Am zweiten Tag des Deaf Day, Schwedens Event für die taube Gemeinschaft auf einem Kreuzfahrtschiff, stehen Infostände und kulturelle Aktivitäten auf dem Programm. Visual Box, ein von Tauben geführtes Medienunternehmen aus Flandern, sieht in Schweden ein Vorbild für taubengerechte Kunst und Medien. Deshalb hat Visual Box die Gelegenheit genutzt, um an dieser Veranstaltung teilzunehmen und herauszufinden, warum Medien und Kultur für Taube in Schweden im Vergleich zu Flandern so weit fortgeschritten sind.

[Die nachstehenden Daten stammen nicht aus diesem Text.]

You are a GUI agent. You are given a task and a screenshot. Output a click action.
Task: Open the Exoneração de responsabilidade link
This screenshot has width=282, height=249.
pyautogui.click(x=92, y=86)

Schwedische Gebärdensprache in der Mediengesetzgebung
In Flandern wird der öffentlich-rechtliche Rundfunk VRT (Vlaamse Radio- en Televisieomroeporganisatie) von der flämischen Regierung finanziert. Der Verwaltungsvertrag, der alle fünf Jahre überarbeitet wird, legt die Vereinbarungen zwischen der flämischen Regierung und der VRT fest. Seit 2012 ist festgelegt, dass die täglichen Nachrichten um 19:00 Uhr mit (hörenden) Dolmetschern für die niederländische und flämische Gebärdensprache sowie eine Kindersendung mit tauben Dolmetschern zugänglich gemacht werden müssen.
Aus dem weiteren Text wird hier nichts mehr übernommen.